Deep jigging can be a highly effective technique for catching bluegill and other species of sunfish. Deep jigging is usually done on lakes, reservoirs or along channel edges in rivers. Anglers use a variety of lures while deep jigging, including metal jigs, spoons, traditional panfish jigs, tandem jigs and other offerings. Lures used for deep jigging are often tipped with morsels of bait to increase strikes.
A quality fish finder can be extremely useful when deep jigging for panfish. Scouting areas with electronic fish finding equipment often allows anglers to detect schools of bluegill, shellcrackers, crappie or other panfish. Fish finders not only indicate the presence of fish, but they also give anglers an idea of what depths the fish are suspended at. In some cases, electronics may also detect rocky bottoms, submerged trees or other habitat that may be holding fish.

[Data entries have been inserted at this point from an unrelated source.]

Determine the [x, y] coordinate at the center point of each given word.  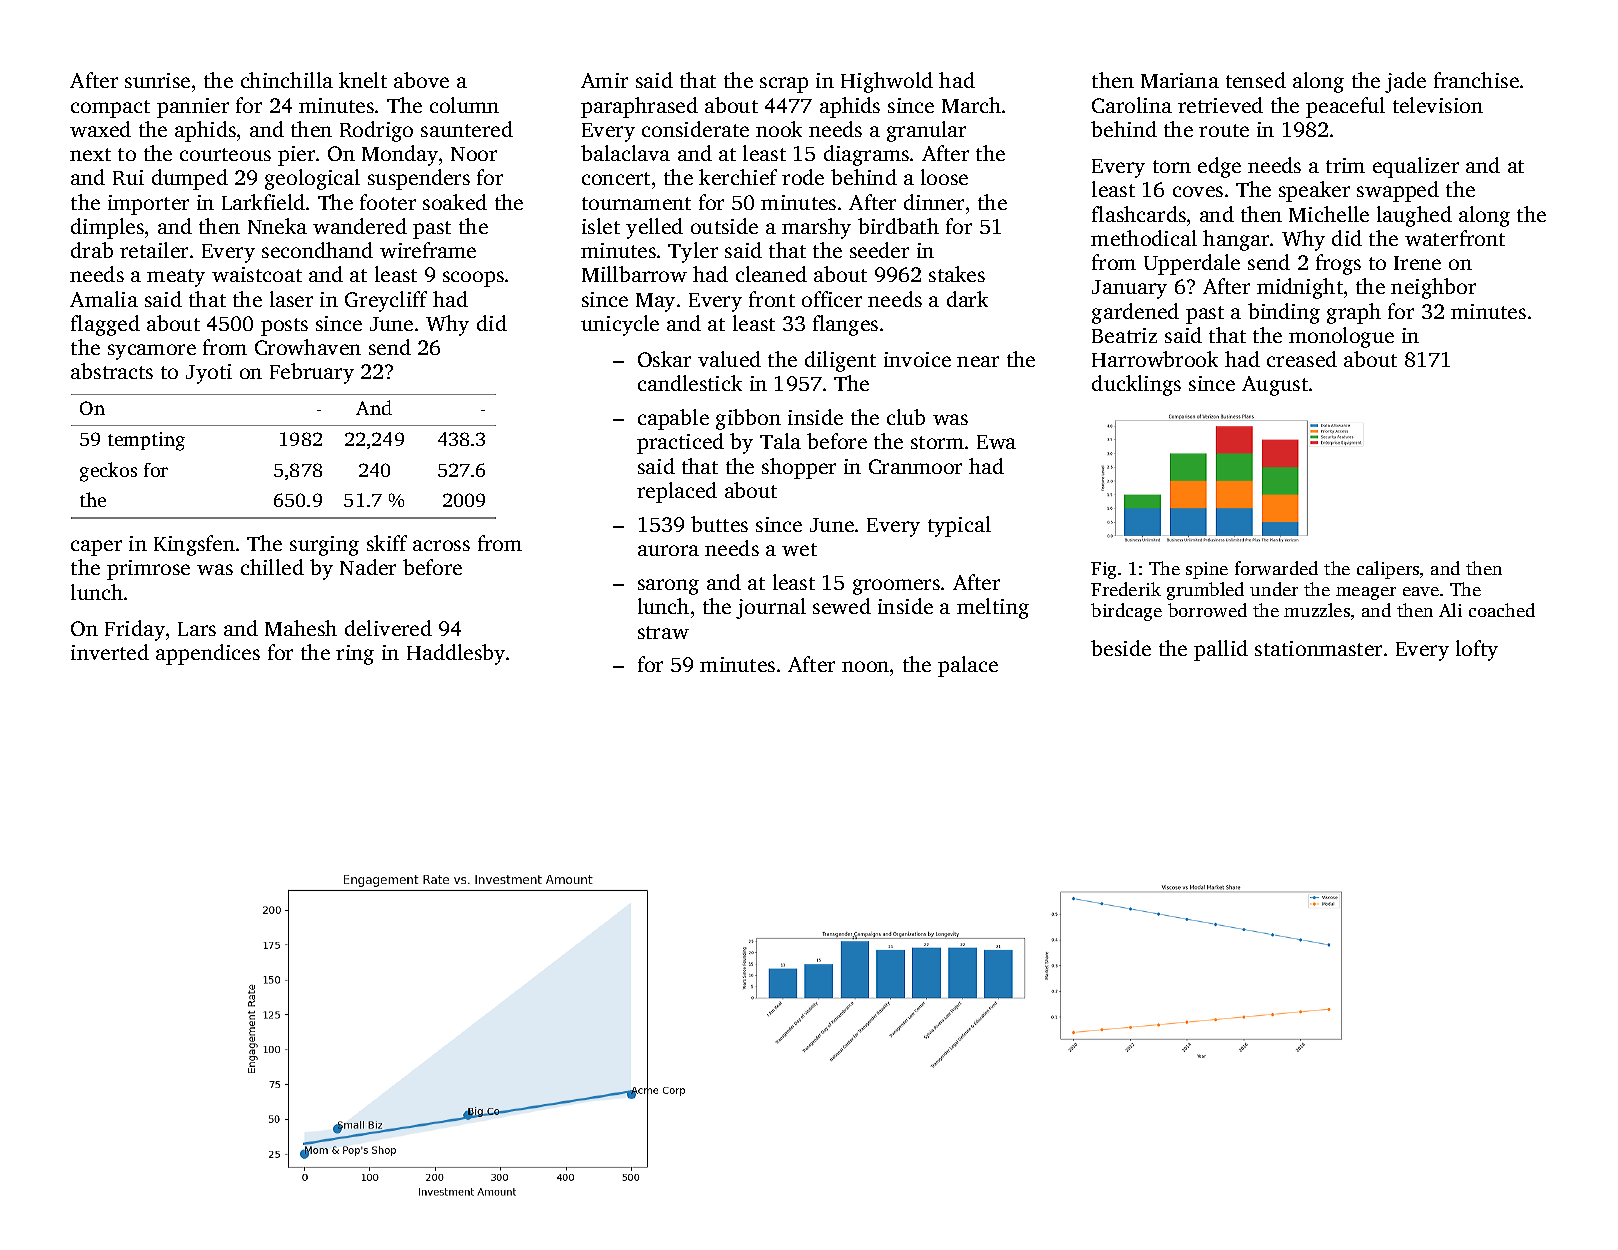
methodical [1144, 238]
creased [1302, 359]
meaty [176, 278]
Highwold [887, 82]
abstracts [112, 371]
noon [865, 666]
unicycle [620, 325]
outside [724, 226]
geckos [108, 472]
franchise [1476, 80]
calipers [1388, 570]
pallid [1221, 650]
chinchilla [287, 80]
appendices [208, 654]
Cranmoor [915, 466]
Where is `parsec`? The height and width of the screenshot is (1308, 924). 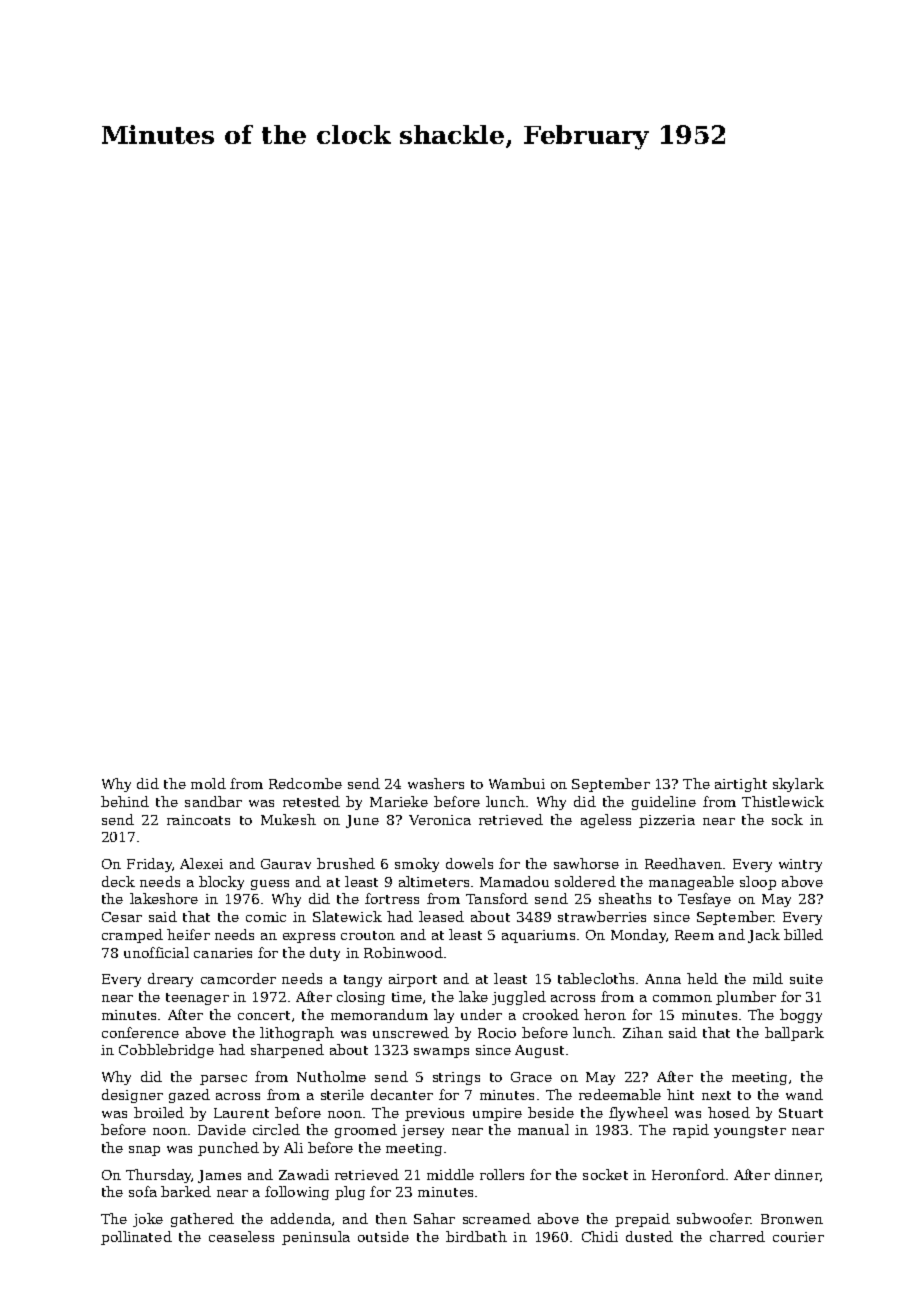
parsec is located at coordinates (223, 1080).
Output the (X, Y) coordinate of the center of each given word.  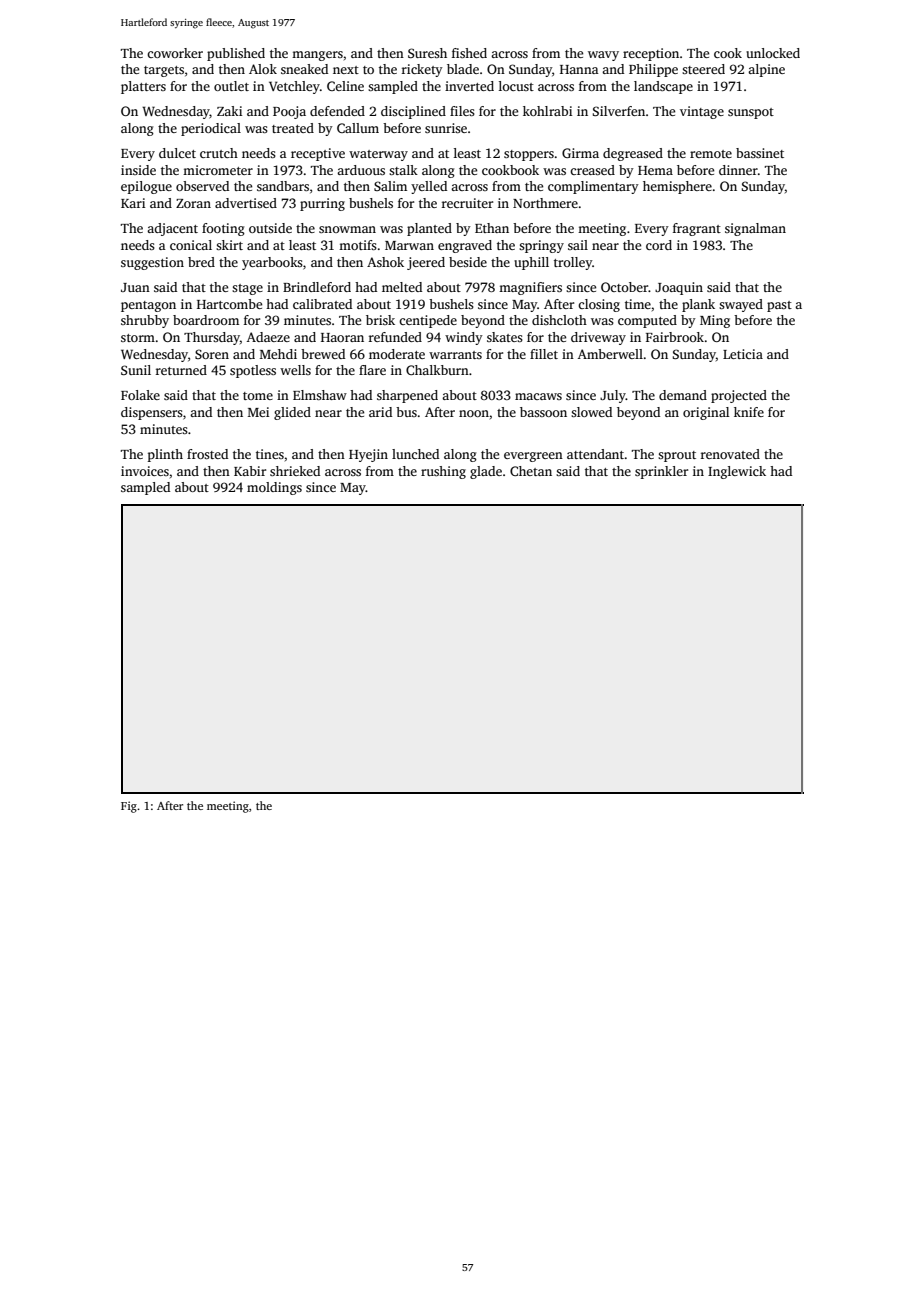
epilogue (146, 187)
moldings (274, 488)
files (462, 111)
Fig (129, 807)
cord (659, 245)
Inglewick (737, 472)
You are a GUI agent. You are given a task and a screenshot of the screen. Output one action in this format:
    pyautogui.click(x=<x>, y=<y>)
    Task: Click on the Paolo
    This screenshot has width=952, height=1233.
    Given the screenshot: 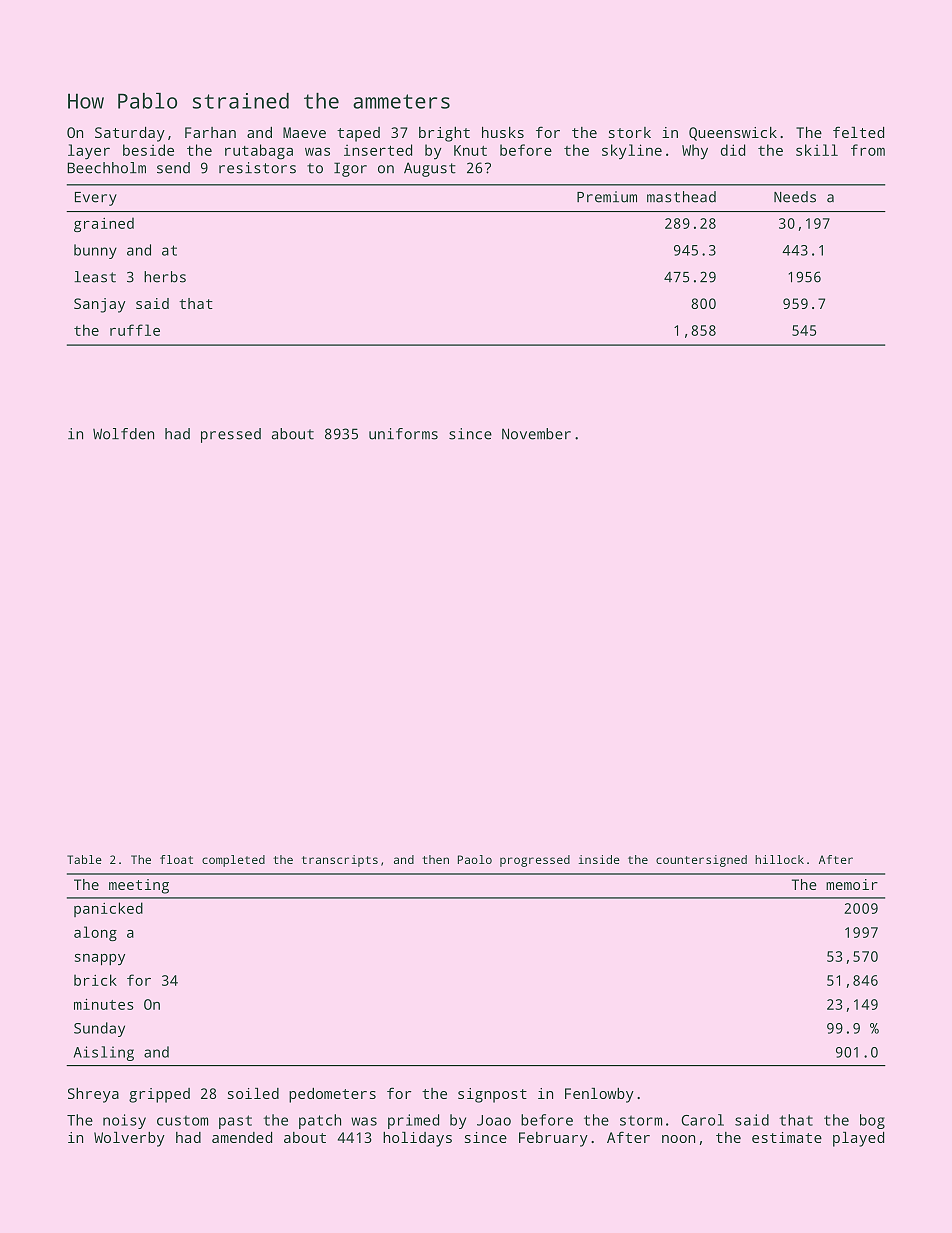 What is the action you would take?
    pyautogui.click(x=475, y=859)
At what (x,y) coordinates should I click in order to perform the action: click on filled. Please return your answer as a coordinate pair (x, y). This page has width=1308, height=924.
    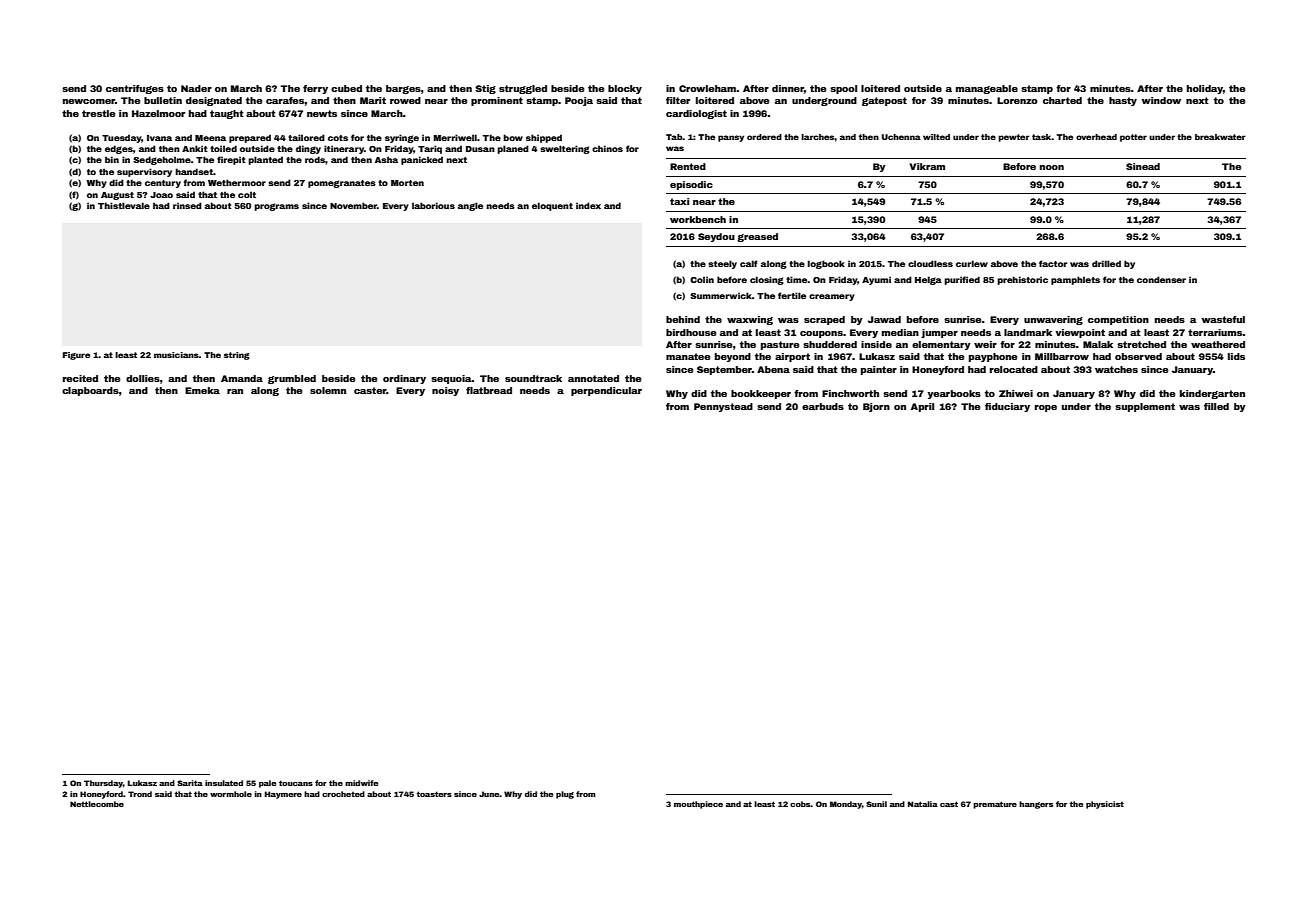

When using spoons, the countdown technique is popular for deep jigging. Anglers cast away from the boat and count as the lure sinks. A popular rule of thumb is that most small spoons or metal jigs sink about 1 foot per second. When the lure sinks to the depth where fish are believed to be, the angler begins slowly jigging the lure back towards the boat.
Deep jigging is known to be effective in late summer thru fall, when big bluegill and other species have left their spawning areas and taken up feeding positions in deeper water. This technique not only works in the warm season but also in winter when bluegill and other panfish stage in open areas.